[Study material Boundary: Start]

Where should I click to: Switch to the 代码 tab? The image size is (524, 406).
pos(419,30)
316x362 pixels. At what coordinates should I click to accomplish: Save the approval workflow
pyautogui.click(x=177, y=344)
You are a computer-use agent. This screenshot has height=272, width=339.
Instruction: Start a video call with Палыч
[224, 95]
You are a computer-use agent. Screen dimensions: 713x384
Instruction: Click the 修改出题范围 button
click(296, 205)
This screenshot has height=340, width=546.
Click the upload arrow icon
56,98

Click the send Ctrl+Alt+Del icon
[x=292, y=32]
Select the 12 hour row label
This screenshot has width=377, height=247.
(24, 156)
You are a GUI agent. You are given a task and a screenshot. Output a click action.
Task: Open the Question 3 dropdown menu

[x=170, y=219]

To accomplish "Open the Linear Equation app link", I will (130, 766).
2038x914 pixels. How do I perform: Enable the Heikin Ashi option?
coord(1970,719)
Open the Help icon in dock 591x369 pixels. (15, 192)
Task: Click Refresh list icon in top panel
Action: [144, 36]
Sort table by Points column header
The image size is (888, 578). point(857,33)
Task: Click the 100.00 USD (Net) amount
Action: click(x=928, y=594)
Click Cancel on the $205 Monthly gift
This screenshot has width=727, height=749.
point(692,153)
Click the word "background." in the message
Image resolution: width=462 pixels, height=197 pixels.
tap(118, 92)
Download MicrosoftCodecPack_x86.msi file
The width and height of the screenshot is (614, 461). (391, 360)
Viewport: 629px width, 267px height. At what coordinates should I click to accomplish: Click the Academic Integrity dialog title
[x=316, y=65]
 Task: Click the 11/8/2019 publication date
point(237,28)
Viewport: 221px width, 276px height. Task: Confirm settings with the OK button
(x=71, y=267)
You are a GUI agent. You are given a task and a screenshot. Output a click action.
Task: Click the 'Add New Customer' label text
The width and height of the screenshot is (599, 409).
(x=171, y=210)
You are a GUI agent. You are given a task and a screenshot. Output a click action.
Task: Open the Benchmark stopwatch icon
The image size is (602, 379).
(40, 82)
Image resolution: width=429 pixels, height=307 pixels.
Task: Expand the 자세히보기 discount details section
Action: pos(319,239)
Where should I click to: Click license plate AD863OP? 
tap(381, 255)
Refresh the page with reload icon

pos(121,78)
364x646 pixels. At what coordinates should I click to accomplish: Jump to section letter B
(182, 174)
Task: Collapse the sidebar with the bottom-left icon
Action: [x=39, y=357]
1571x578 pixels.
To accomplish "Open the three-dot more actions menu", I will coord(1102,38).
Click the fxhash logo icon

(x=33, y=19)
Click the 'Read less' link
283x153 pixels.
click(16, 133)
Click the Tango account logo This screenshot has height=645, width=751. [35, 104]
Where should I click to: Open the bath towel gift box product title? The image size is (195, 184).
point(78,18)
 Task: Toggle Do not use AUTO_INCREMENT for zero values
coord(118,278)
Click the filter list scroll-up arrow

[Study material Boundary: End]

Required work - Every line in the data above that includes the word "label" should be copied.

Response to the exercise -
Select the 12 hour row label
Task: Click the 'Add New Customer' label text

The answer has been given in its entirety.